EXERCISE DESCRIPTION:
Repeat every one of the items below word for word, without changing anything.

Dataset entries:
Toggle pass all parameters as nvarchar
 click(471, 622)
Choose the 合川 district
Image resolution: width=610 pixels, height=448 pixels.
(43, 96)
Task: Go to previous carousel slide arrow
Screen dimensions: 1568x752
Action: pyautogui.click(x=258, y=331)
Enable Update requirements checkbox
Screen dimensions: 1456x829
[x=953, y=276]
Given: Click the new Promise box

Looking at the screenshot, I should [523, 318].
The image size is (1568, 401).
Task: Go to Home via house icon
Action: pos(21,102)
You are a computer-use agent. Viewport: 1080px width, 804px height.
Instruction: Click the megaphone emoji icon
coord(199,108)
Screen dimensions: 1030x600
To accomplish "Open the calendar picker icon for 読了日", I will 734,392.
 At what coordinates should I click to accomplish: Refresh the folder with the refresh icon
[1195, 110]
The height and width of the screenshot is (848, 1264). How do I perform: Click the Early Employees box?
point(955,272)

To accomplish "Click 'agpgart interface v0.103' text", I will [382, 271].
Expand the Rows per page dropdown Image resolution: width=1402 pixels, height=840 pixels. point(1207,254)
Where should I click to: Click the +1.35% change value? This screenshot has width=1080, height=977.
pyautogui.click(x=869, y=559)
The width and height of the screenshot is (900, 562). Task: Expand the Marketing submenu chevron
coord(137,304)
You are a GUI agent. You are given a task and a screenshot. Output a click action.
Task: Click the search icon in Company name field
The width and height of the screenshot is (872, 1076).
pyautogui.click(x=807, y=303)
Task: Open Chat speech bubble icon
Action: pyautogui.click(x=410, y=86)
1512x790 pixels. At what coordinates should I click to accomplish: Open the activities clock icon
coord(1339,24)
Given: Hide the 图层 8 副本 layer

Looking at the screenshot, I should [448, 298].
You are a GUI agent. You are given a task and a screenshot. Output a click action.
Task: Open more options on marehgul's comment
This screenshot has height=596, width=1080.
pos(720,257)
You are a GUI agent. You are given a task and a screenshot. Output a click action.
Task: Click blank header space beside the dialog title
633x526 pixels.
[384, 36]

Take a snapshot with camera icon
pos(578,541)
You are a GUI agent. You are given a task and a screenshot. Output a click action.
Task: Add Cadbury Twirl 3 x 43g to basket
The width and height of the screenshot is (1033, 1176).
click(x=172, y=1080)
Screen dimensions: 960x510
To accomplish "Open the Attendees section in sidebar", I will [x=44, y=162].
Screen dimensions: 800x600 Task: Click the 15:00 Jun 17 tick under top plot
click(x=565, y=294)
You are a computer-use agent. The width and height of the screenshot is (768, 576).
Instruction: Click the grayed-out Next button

CORRECT RESULT:
Toggle pass all parameters as nvarchar
 click(471, 622)
Choose the 合川 district
Image resolution: width=610 pixels, height=448 pixels.
(43, 96)
Task: Go to previous carousel slide arrow
Screen dimensions: 1568x752
Action: pyautogui.click(x=258, y=331)
Enable Update requirements checkbox
Screen dimensions: 1456x829
[x=953, y=276]
Given: Click the new Promise box

Looking at the screenshot, I should [523, 318].
The image size is (1568, 401).
Task: Go to Home via house icon
Action: pos(21,102)
You are a computer-use agent. Viewport: 1080px width, 804px height.
Instruction: Click the megaphone emoji icon
coord(199,108)
Screen dimensions: 1030x600
To accomplish "Open the calendar picker icon for 読了日", I will 734,392.
 At what coordinates should I click to accomplish: Refresh the folder with the refresh icon
[1195, 110]
The height and width of the screenshot is (848, 1264). How do I perform: Click the Early Employees box?
point(955,272)

To accomplish "Click 'agpgart interface v0.103' text", I will [382, 271].
Expand the Rows per page dropdown Image resolution: width=1402 pixels, height=840 pixels. point(1207,254)
Where should I click to: Click the +1.35% change value? This screenshot has width=1080, height=977.
pyautogui.click(x=869, y=559)
The width and height of the screenshot is (900, 562). Task: Expand the Marketing submenu chevron
coord(137,304)
You are a GUI agent. You are given a task and a screenshot. Output a click action.
Task: Click the search icon in Company name field
The width and height of the screenshot is (872, 1076).
pyautogui.click(x=807, y=303)
Task: Open Chat speech bubble icon
Action: pyautogui.click(x=410, y=86)
1512x790 pixels. At what coordinates should I click to accomplish: Open the activities clock icon
coord(1339,24)
Given: Hide the 图层 8 副本 layer

Looking at the screenshot, I should [448, 298].
You are a GUI agent. You are given a task and a screenshot. Output a click action.
Task: Open more options on marehgul's comment
This screenshot has height=596, width=1080.
pos(720,257)
You are a GUI agent. You are given a task and a screenshot. Output a click action.
Task: Click blank header space beside the dialog title
633x526 pixels.
[384, 36]

Take a snapshot with camera icon
pos(578,541)
You are a GUI agent. You are given a task and a screenshot. Output a click action.
Task: Add Cadbury Twirl 3 x 43g to basket
The width and height of the screenshot is (1033, 1176).
click(x=172, y=1080)
Screen dimensions: 960x510
To accomplish "Open the Attendees section in sidebar", I will [x=44, y=162].
Screen dimensions: 800x600 Task: Click the 15:00 Jun 17 tick under top plot
click(x=565, y=294)
You are a computer-use agent. The width and height of the screenshot is (768, 576).
Instruction: Click the grayed-out Next button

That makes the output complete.